:: What you should do ::
Pull out every line of the material below that contains the string "Select", treating uppercase and lowercase as different. Copy each matching line without changes.

:: Given records ::
"""
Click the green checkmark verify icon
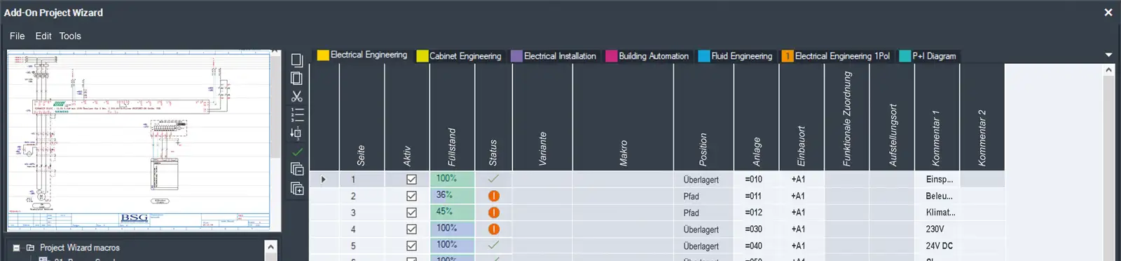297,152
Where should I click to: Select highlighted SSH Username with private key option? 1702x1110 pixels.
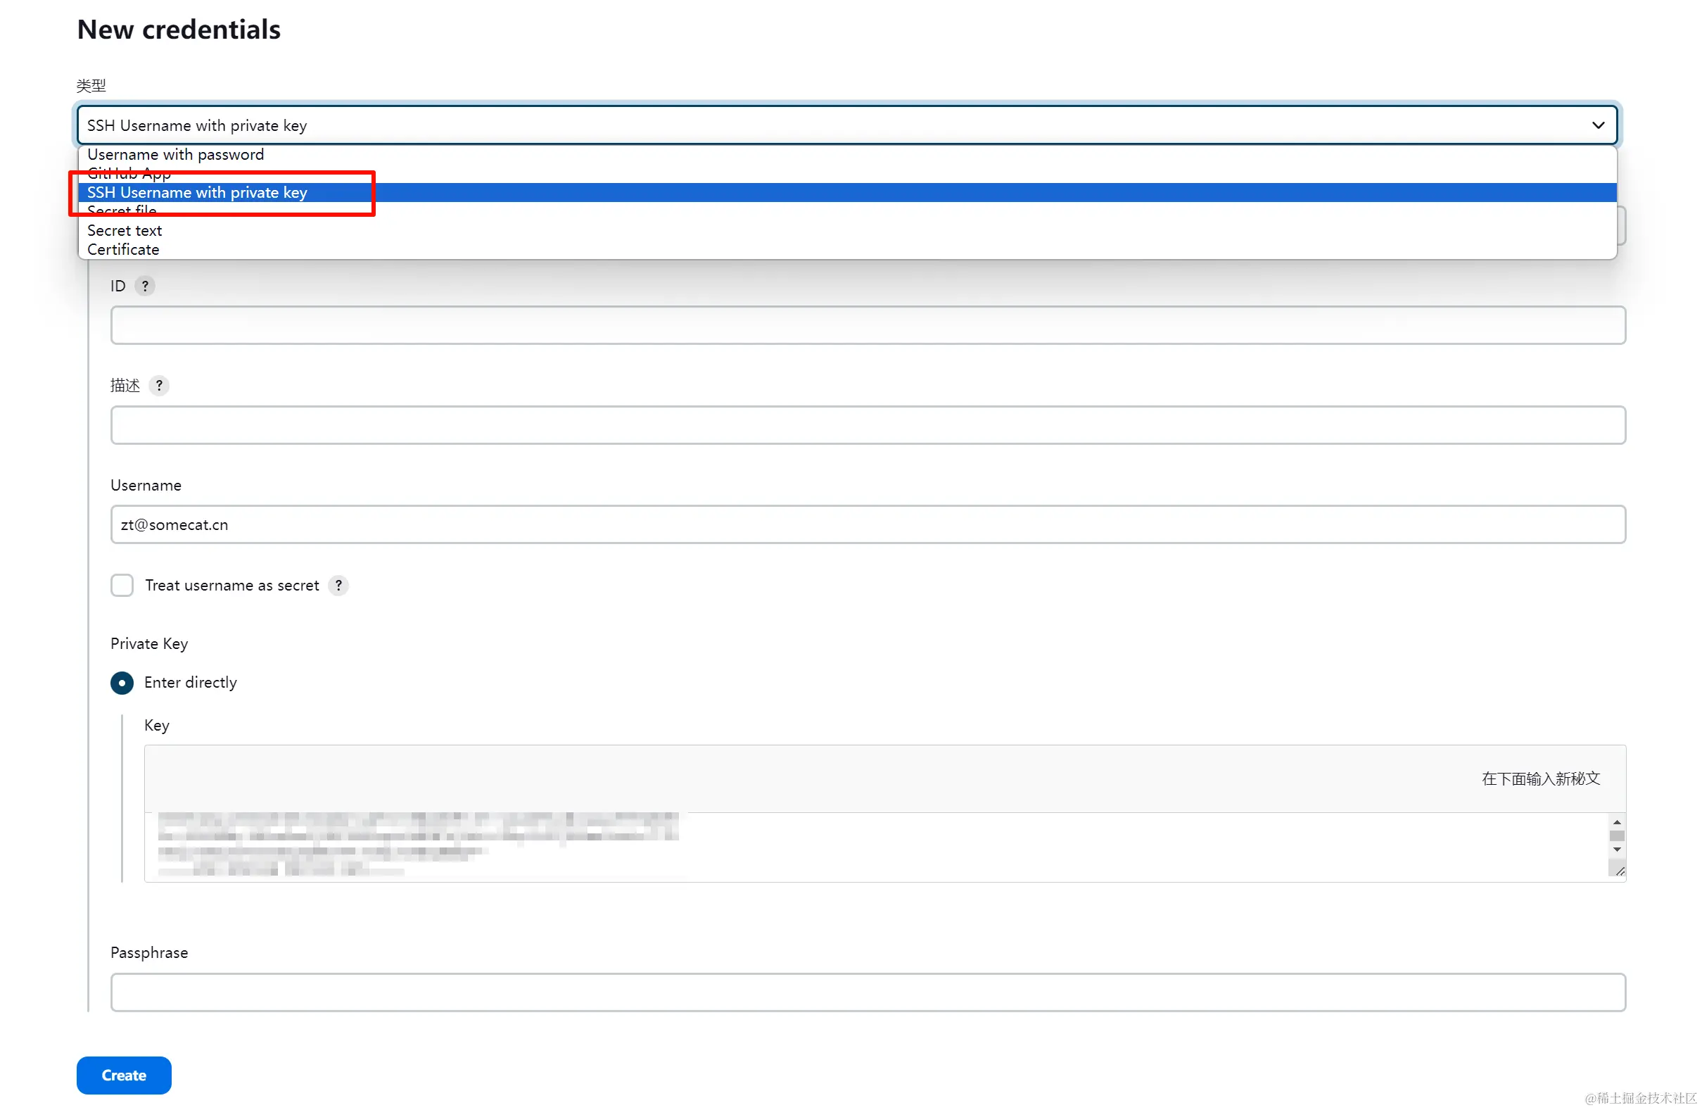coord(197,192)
"""
"""
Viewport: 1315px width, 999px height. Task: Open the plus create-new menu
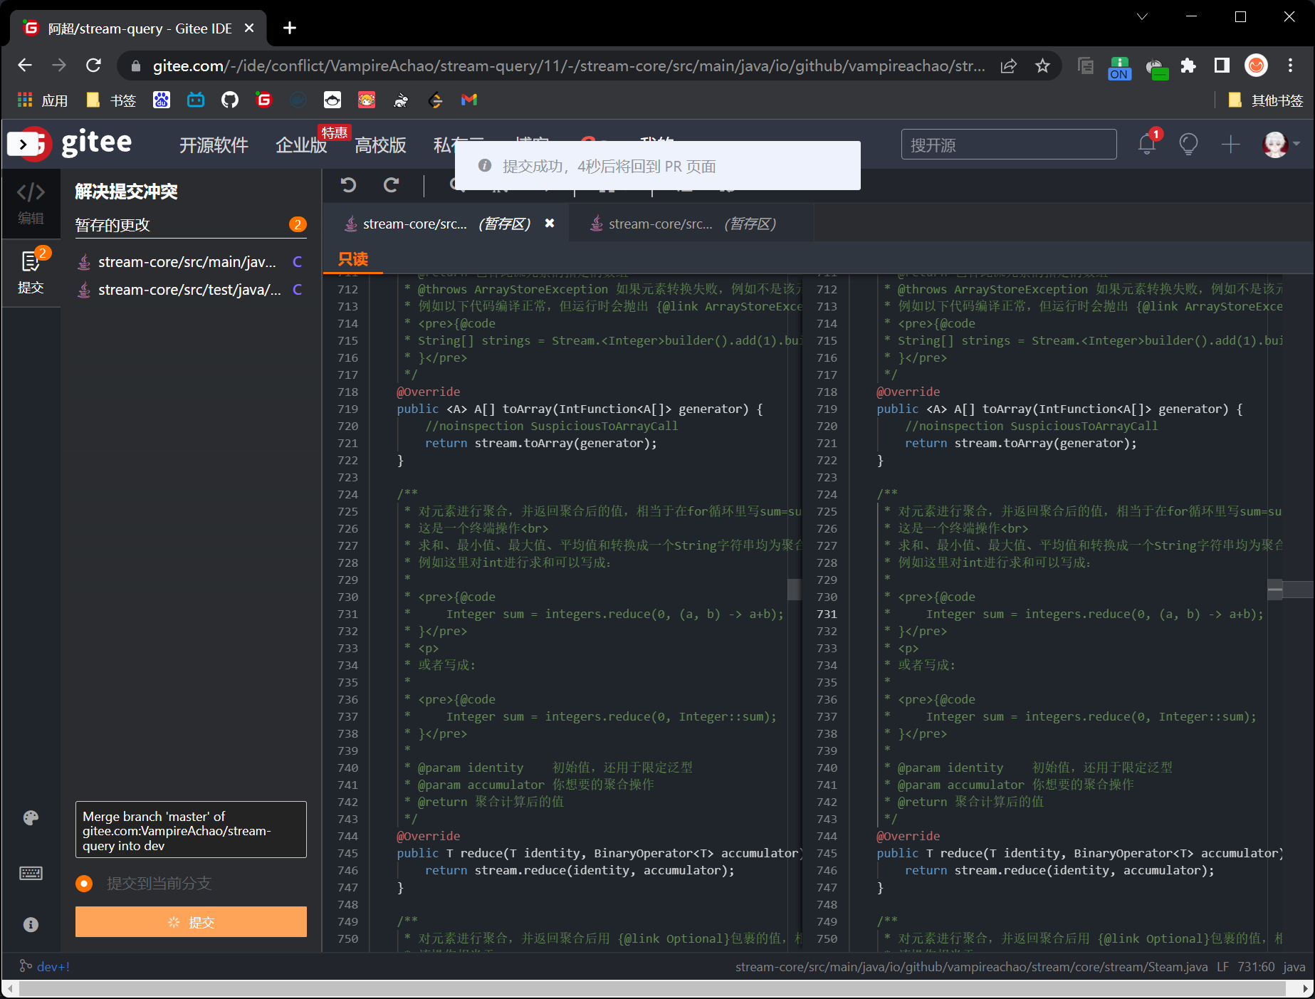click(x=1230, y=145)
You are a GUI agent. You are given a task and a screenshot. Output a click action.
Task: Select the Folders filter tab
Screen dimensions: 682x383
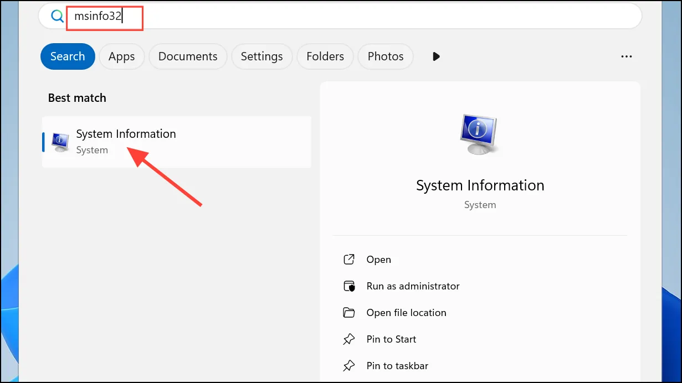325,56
"""
:: Answer to this problem ::
Where should I click to: Select highlighted SSH Username with private key option? 1702x1110 pixels.
Task: Select the Folders filter tab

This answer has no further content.